In order to permit Collateral Agent to exercise the voting and other
consensual rights which it may be entitled to exercise pursuant hereto and to
receive all dividends and other distributions which it may be entitled to
receive hereunder, (I) each Grantor shall promptly execute and deliver (or cause
to be executed and delivered) to Collateral Agent all such proxies, dividend
payment orders and other instruments as Collateral Agent may from time to time
reasonably request, and (II) without limiting the effect of clause (I) above,
each Grantor hereby grants to Collateral Agent an irrevocable proxy to vote the
Pledged Interests and to exercise all other rights, powers, privileges and
remedies to which a holder of the Pledged Interests would be entitled (including
giving or withholding written consents of shareholders or other holders of
equity interests, calling special meetings of shareholders or other holders of
equity interests and voting at such meetings), which proxy shall be effective,
automatically and without the necessity
Pledge and Security Agreement
10
of any action (including any transfer of any Pledged Interests on the record
books of the issuer thereof) by any other Person (including the issuer of the
Pledged Interests or any officer or agent thereof), upon the occurrence and
during the continuation of an Event of Default and which proxy shall only
terminate upon the payment in full of the Secured Obligations.
SECTION 8. SPECIAL COVENANTS WITH RESPECT TO THE MORTGAGE LOAN
DOCUMENTS.
(a) Each Grantor shall at its expense:
(i) if consistent with sound business practices, perform and
observe all terms and provisions of the Mortgage Loan Documents to be
performed or observed by it, maintain the Mortgage Loan Documents in
full force and effect, modify or amend such Mortgage Loan Documents or
otherwise enforce the Mortgage Loan Documents in accordance with their
terms as and to the extent that the failure to so perform and observe
could constitute an Event of Default; and
(ii) upon the reasonable request of Collateral Agent, furnish
to Collateral Agent, promptly upon receipt thereof, copies of all
notices, requests and other documents received by such Grantor under or
pursuant to the Mortgage Loan Documents, and from time to time (A)
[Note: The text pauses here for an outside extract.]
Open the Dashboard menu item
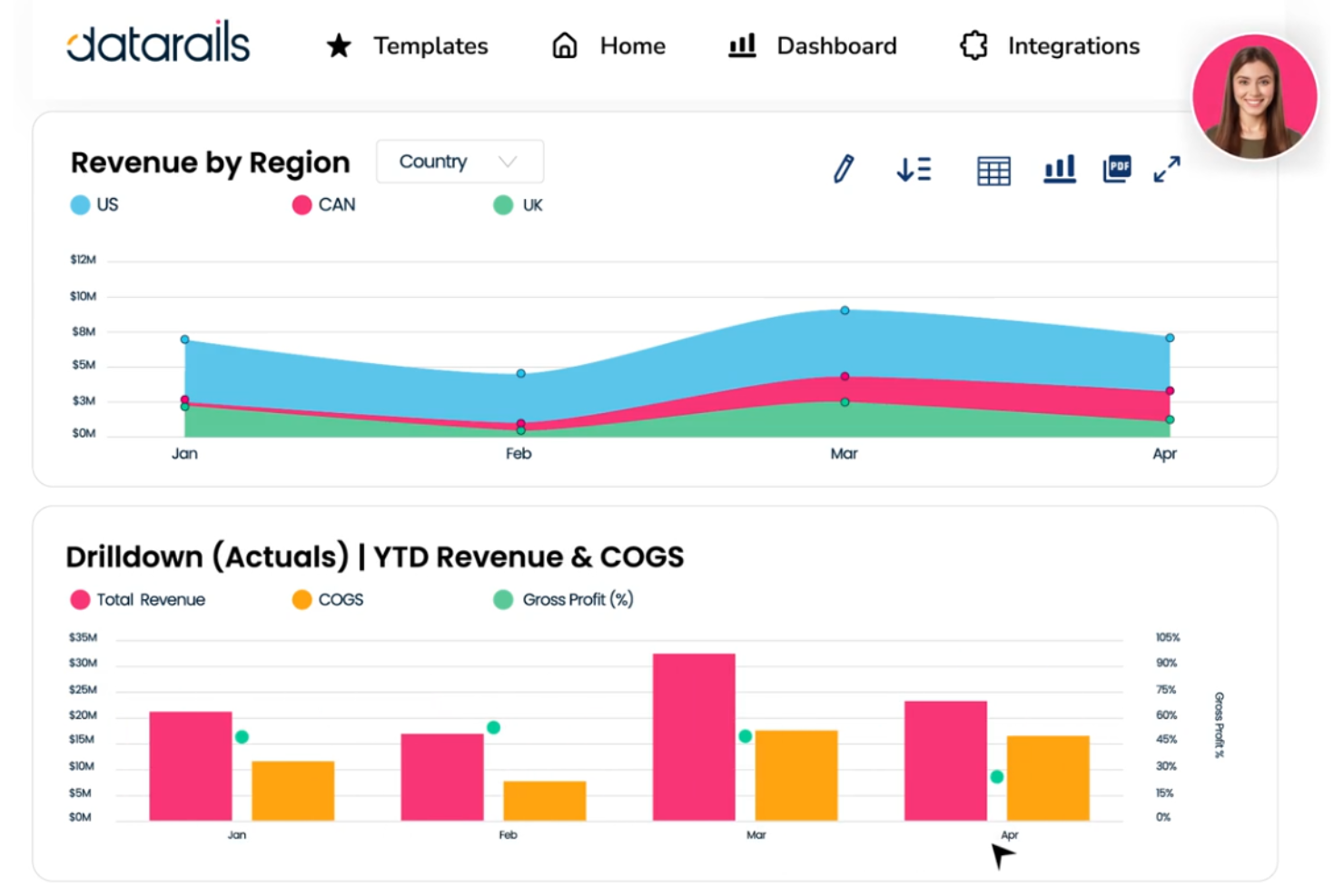The height and width of the screenshot is (896, 1344). point(835,45)
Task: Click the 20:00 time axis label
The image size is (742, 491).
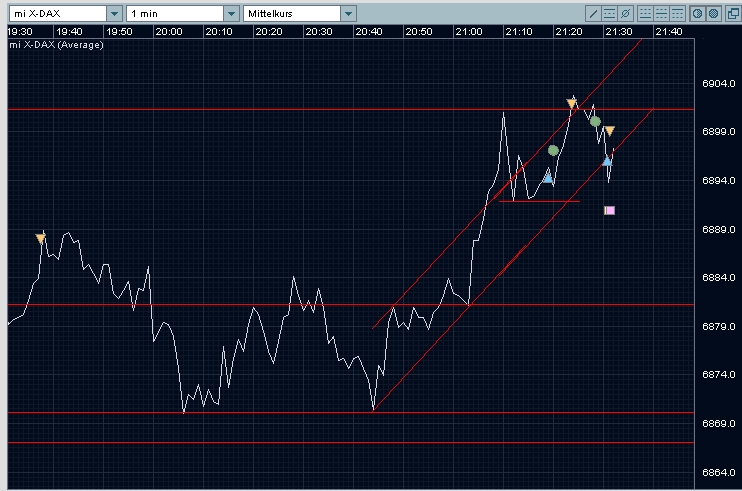Action: [169, 32]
furnish to Collateral Agent such information and reports regarding the
Mortgage Loan Documents as Collateral Agent may reasonably request and
(B) upon request of Collateral Agent make to the parties to such
Mortgage Loan Documents such demands and requests for information and
reports or for action as such Grantor is entitled to make under the
Mortgage Loan Documents.
(b) Upon the occurrence and during the continuance of an Event of
Default, no Grantor shall:
(i) cancel or terminate any of the Mortgage Loan Documents or
consent to or accept any cancellation or termination thereof, except in
accordance with its terms;
(ii) amend or otherwise modify the Mortgage Loan Documents or
give any consent, waiver or approval thereunder;
(iii) waive any default under or breach of the Mortgage Loan
Documents;
(iv) consent to or permit or accept any prepayment of amounts
to become due under or in connection with the Mortgage Loan Documents,
except as expressly provided therein; or
(v) take any other action in connection with the Mortgage Loan
Documents that could reasonably be expected to materially impair the
value of the
Pledge and Security Agreement
11
interest or rights of such Grantor thereunder or that could reasonably
be expected to materially impair the interest or rights of Collateral
Agent.
SECTION 9. COLLATERAL AGENT APPOINTED ATTORNEY-IN-FACT.
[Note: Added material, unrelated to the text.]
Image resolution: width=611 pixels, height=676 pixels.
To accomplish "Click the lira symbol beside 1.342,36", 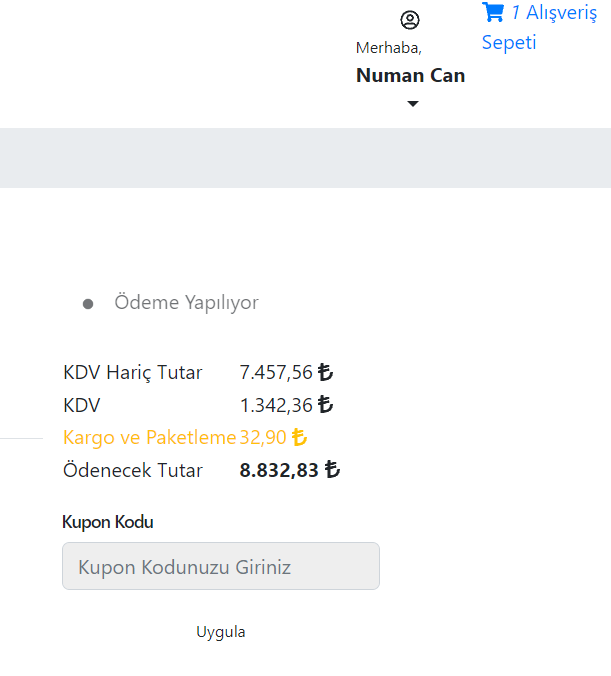I will pos(325,406).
Each Grantor hereby irrevocably appoints Collateral Agent as such
Grantor's attorney-in-fact, with full authority in the place and stead of such
Grantor and in the name of such Grantor, Collateral Agent or otherwise, from
time to time in Collateral Agent's discretion, effective upon the occurrence and
during the continuation of an Event of Default, to take any action and to
execute any instrument that Collateral Agent may deem necessary or advisable to
accomplish the purposes of this Agreement, including without limitation:
(a) to obtain and adjust insurance required to be maintained by such
Grantor or paid to Collateral Agent pursuant to the Credit Agreement;
(b) to ask for, demand, collect, xxx for, recover, compound, receive
and give acquittance and receipts for moneys due and to become due under or in
respect of any of the Collateral;
(c) to receive, endorse and collect any drafts or other instruments,
documents and chattel paper in connection with clauses (a) and (b) above;
(d) to file any claims or take any action or institute any proceedings
that Collateral Agent may deem necessary or desirable for the collection of any
of the Collateral or otherwise to enforce the rights of Collateral Agent with
respect to any of the Collateral;
(e) to pay or discharge taxes or Liens (other than Liens permitted
under this Agreement or the Credit Agreement) levied or placed upon or
threatened against the Collateral, the legality or validity thereof and the
amounts necessary to discharge the same to be determined by Collateral Agent in
its sole discretion, any such payments made by Collateral Agent to become
obligations of such Grantor to Collateral Agent, due and payable immediately
without demand; and
(f) generally to sell, transfer, pledge, make any agreement with
respect to or otherwise deal with any of the Collateral as fully and completely
as though Collateral Agent were the absolute owner thereof for all purposes, and
to do, at Collateral Agent's option and Grantors' expense, at any time or from
time to time, all acts and things that Collateral Agent deems necessary to
protect, preserve or realize upon the Collateral and Collateral Agent's security
interest therein in order to effect the intent of this Agreement, all as fully
and effectively as such Grantor might do.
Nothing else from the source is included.